Bradford City Association Football Club is a football club in Bradford, West Yorkshire, England, which plays in League Two, the fourth tier of English football.

The club was founded in 1903 and immediately elected into the Football League Second Division. Promotion to the top tier followed in 1908 and the club won the FA Cup in 1911, its only major honour. After relegation in 1922 from Division One, the club spent 77 years outside the top flight until promotion to the Premier League in 1999. Relegation followed in 2000–01 and since then a series of financial crises have pushed the club to the brink of closure and resulted in two more relegations to League Two. In the 2012-13 season, they became the first team from the fourth tier of English football to reach the League Cup Final, losing 5–0 to Swansea City. In the same season, they returned to Wembley for the playoff final and won promotion to League One with a 3–0 win over Northampton Town.
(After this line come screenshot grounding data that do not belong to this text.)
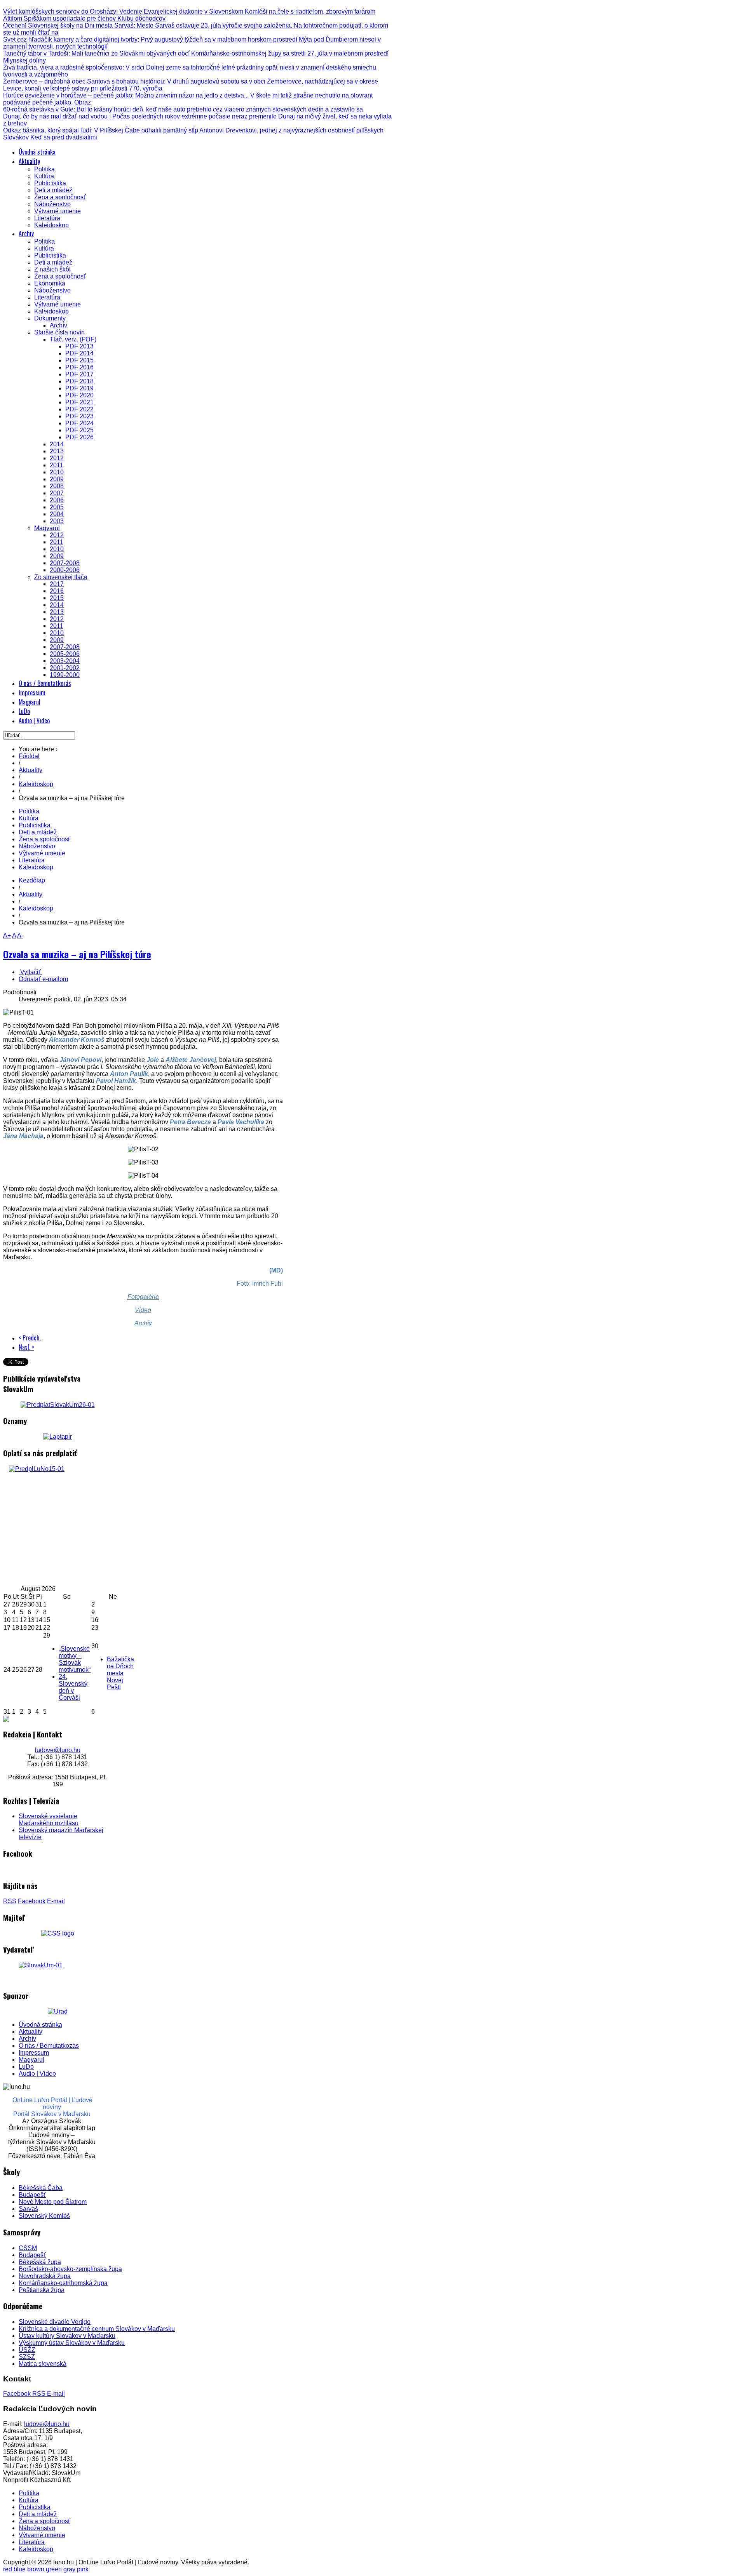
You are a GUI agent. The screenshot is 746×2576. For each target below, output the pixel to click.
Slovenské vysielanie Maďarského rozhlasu (48, 1819)
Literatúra (32, 860)
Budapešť (32, 2194)
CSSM (28, 2248)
The club's colours are claret and amber and they play home games at Valley Parade. The ground was the site of the Bradford City stadium fire on 11 May 1985 which took the lives of 56 supporters.

Stuart McCall, the current manager, was appointed in June 2016.

Colours and Club Crest[]

Bradford City is the only professional football club in England to wear claret and amber. The club colours were inherited from Manningham FC, when the club converted to football upon Bradford City's foundation in 1903. However, whereas Manningham played in hoops, the new football club adopted claret and amber stripes. Manningham RFC adopted the colours in 1884 before the move to Valley Parade in 1886. Having originally worn black shirts with white shorts, the club's first game in claret and amber was against Hull on 20 September 1884, at Carlisle Road.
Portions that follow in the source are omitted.